No, not the gangly, cowardly, scarecrow-like schoolteacher from Irving’s story. It’s time to meet the real Ichabod Crane.

Ichabod B. Crane was born in 1787. He did a hitch in the Marines aboard the famous warship USS United States under the legendary Commodore Stephen Decatur and later served as an Army captain at Sacket’s Harbor on Lake Ontario in the War of 1812. There he oversaw defenses at Fort Pike. He was personally brave and courageous under fire, totally unlike the faint-hearted Crane in the story.

While at Fort Pike he may, or may not (historians disagree on this), have crossed paths with a staff officer named Washington Irving. One way or another, the young writer certainly heard Crane’s name and it stuck with him. Irving already had a thing for traditional “Yankee-sounding names,” as he put it. They consisted of a first name taken from the Bible (in this case Ichabod is mentioned in the book of First Samuel) paired with a common English surname.

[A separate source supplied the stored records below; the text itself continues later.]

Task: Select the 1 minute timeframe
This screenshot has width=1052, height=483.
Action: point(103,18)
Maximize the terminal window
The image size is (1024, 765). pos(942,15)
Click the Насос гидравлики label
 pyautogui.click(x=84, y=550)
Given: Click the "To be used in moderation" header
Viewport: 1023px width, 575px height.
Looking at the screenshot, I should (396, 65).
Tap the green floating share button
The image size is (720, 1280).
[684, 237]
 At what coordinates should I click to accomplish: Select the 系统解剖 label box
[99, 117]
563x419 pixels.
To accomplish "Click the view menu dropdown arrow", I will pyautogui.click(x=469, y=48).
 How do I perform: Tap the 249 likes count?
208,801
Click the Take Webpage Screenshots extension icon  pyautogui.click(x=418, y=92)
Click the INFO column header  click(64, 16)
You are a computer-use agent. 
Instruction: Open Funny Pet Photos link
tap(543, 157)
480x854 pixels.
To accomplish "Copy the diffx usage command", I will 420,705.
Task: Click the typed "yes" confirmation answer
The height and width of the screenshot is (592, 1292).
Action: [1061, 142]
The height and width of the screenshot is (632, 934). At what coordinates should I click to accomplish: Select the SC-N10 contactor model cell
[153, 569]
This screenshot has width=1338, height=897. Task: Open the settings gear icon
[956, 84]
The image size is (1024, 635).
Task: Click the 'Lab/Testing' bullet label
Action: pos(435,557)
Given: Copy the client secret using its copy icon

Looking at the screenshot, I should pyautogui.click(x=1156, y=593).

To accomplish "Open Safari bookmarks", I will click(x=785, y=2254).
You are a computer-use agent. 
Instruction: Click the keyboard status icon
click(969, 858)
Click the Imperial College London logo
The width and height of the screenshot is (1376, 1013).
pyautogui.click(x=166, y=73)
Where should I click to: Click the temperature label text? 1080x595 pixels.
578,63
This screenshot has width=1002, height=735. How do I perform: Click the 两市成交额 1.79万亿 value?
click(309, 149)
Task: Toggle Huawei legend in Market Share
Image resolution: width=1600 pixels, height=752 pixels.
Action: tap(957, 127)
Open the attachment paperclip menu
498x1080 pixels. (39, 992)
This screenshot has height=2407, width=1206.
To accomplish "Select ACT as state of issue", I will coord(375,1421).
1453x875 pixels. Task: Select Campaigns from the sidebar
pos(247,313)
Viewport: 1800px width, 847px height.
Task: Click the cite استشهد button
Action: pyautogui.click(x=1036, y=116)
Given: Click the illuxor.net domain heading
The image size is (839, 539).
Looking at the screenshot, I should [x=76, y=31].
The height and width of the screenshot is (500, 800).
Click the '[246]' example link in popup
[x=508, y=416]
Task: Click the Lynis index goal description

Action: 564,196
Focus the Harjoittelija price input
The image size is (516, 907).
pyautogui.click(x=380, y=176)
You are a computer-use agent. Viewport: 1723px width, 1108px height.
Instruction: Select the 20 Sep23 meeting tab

So, he mentally filed away “Ichabod Crane” for later use.

The real Crane went on to serve in both the Black Hawk and Mexican Wars, eventually retiring after 45 years as a highly respected colonel. He died at his Staten Island home in 1857.

Since the fictitious Ichabod Crane had nothing in common with the real military officer, where did Irving get the character’s personality? Scholars again are divided, but it seems most likely it was based on one Jesse Merwin. He was a real-life schoolmaster in Kinderhook, N.Y. The two men supposedly became friends when the writer was living there in 1809. They remained pen pals for decades after Irving moved away.

Ironically, the modern structure that sits on the same site Merwin’s schoolhouse once occupied is home to the Ichabod Crane Central School District.

Getting back to the real military officer, he seems not to have minded seeing his name turn up in the story. Irving was a popular author whose books sold very well. There were only so many people at the time running around named Ichabod Crane, after all, and one imagines he must have grown tired of hearing during introductions, “You can’t be that gutless wonder in the book—you’ve still got your head!” Few things in life are as unpleasant as laughing at a tired line one has heard too many times. But Col. Crane seems to have borne it all in good stride.

Washington Irving’s literary legacy still lingers in many ways. For instance, he popularized the image of Santa Claus flying through the sky on Christmas Eve night in his early short stories. He coined the phrase “the almighty dollar” and spread the use of “Gotham” for New York City.

And another Irving character also lives with us today. His fictional Deidrich Knickerbocker became so widely associated with New York that its residents were called “Knickerbockers” in the 19th century. That became the nickname of the NBA’s New York Knickerbockers, now shortened to the Knicks.

We can be grateful they weren’t called the New York Ichabods. Who wants to cheer for the Icks?